Battlespace Tech
Pentagon awards deal for non-GPS precision guidance
The U.S. military has been looking for new ways to reduce its heavy reliance on the Global Positioning System (GPS) to provide precision guidance and navigation for munitions. Military planners worry that GPS dependence creates a critical vulnerability for weapons when signals are degraded by jamming or natural interference.
Those concerns prompted the Defense Advanced Research Projects Agency to begin looking at miniature inertial sensor technology as a way to provide "self-contained" inertial navigation for precise guidance in the absence of GPS.
That translates into cheap, small, low-power positioning, navigation and timing devices capable of operating on the battlefield. To meet the requirement, DARPA's Microsystems Technology Office began soliciting proposals last year for an effort called "Precise Robust Inertial Guidance for Munitions: Advanced Inertial Micro Sensors." The program aims to develop precise navigation for guided munitions "in the absence of external navigation aids" like GPS.
The DARPA office took another step towards reducing the military's dependence on GPS via a contract award this week to HRL Laboratories to develop vibration- and shock-tolerant inertial sensor technology that could eventually deliver the precise guidance and navigation required without relying on GPS.
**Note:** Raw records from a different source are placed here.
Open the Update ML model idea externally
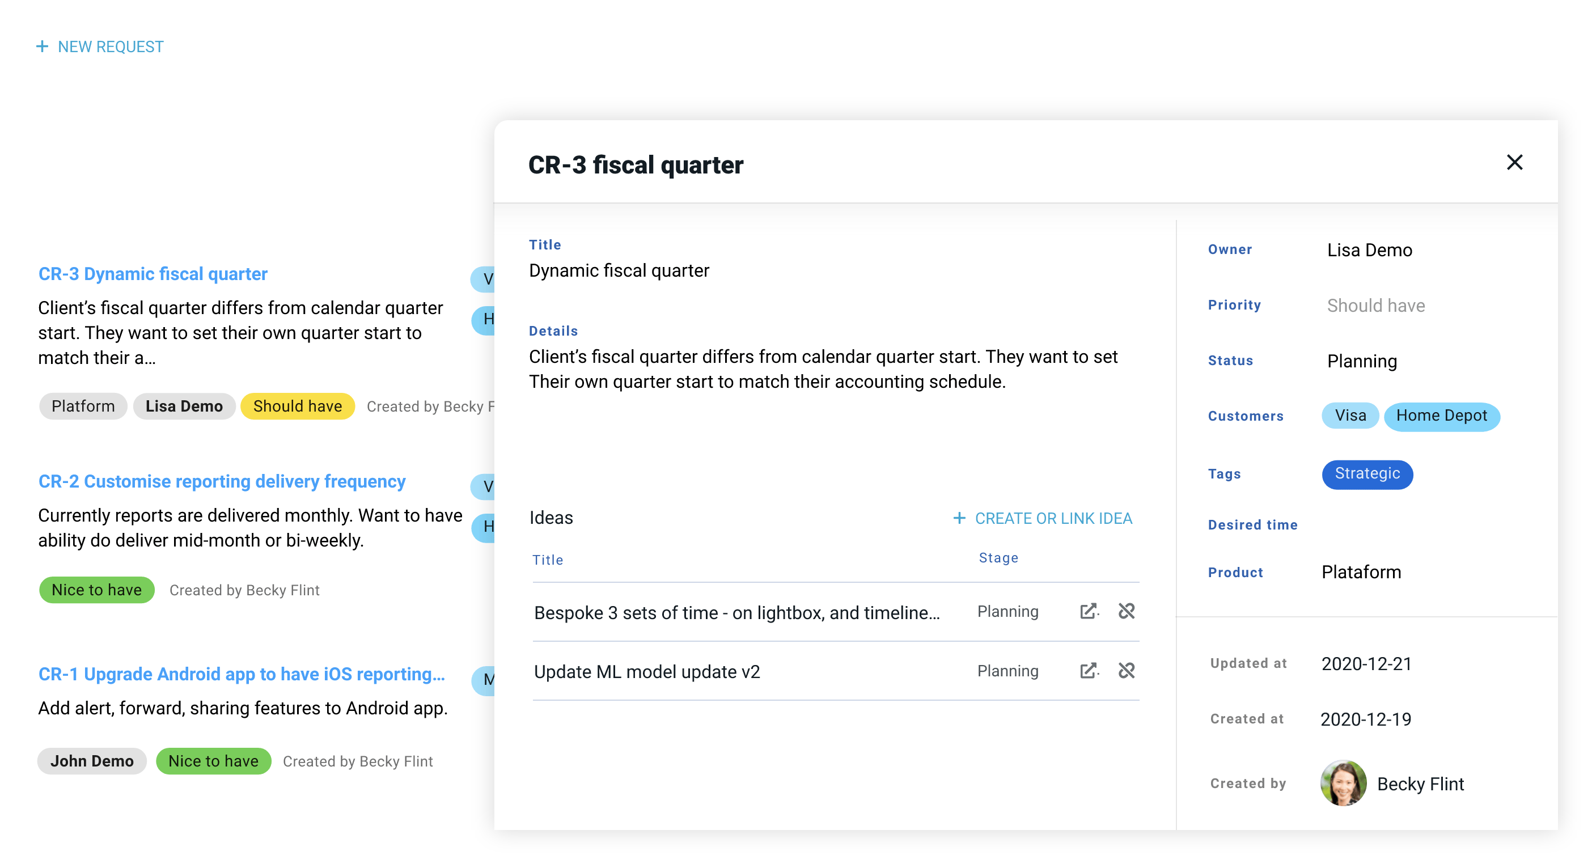1592x864 pixels. tap(1088, 671)
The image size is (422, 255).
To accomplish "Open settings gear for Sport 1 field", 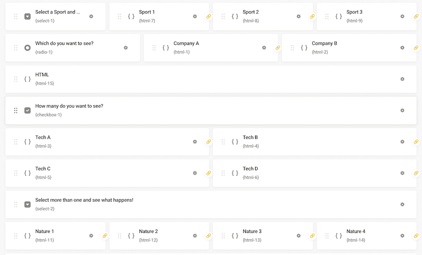I will tap(195, 16).
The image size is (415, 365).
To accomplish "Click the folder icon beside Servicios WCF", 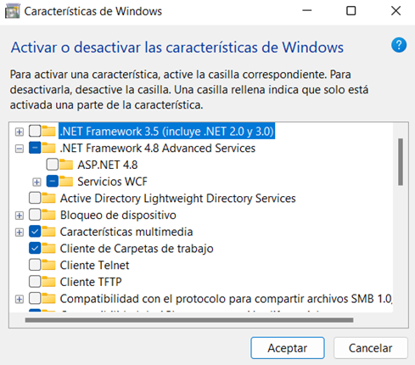I will click(66, 182).
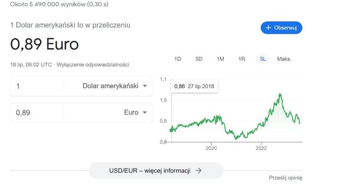Click the Prześlij opinię feedback link
The width and height of the screenshot is (341, 189).
point(286,178)
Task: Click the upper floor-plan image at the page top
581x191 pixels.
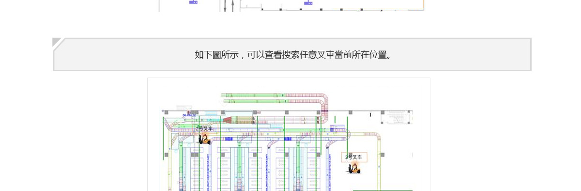Action: click(291, 6)
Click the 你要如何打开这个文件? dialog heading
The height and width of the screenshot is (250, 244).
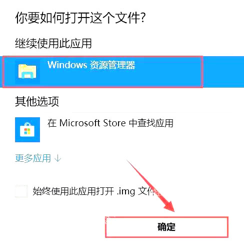point(81,18)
Under a $4.3 million contract, HRL's Atlas project will combine a micro-electromechanical system (MEMS)-based sensor called a Coriolis Vibratory Gyroscope (CVG) with a frequency reference derived from an extremely accurate atomic clock. The technique is designed to exploit the accuracy of an "atomic hyperfine transition frequency," the research lab said.
"The engineering challenge lies in developing a system architecture to transfer the stability from the atomic reference to the CVG sensor without introducing unintended noise," said Logan Sorenson, principal investigator in HRL’s Sensors and Materials Laboratory.
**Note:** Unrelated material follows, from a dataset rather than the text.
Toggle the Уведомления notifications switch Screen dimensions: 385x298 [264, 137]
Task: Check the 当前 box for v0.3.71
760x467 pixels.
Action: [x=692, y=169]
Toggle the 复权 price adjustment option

Boeing and General Motors own HRL Laboratories, which is based in Malibu, Calif.
DARPA noted that recent advances in symmetric MEMS structures, integrated photonics and the use of optics to measure force and position "create new opportunities for novel modalities for sensing rotation and acceleration, the building blocks of inertial navigation.”
The agency added that 2D and 3D MEMS-based platforms using the Coriolis approach could yield advanced, autonomous gyroscopes that could deliver precision guidance equal to or better than current GPS methods.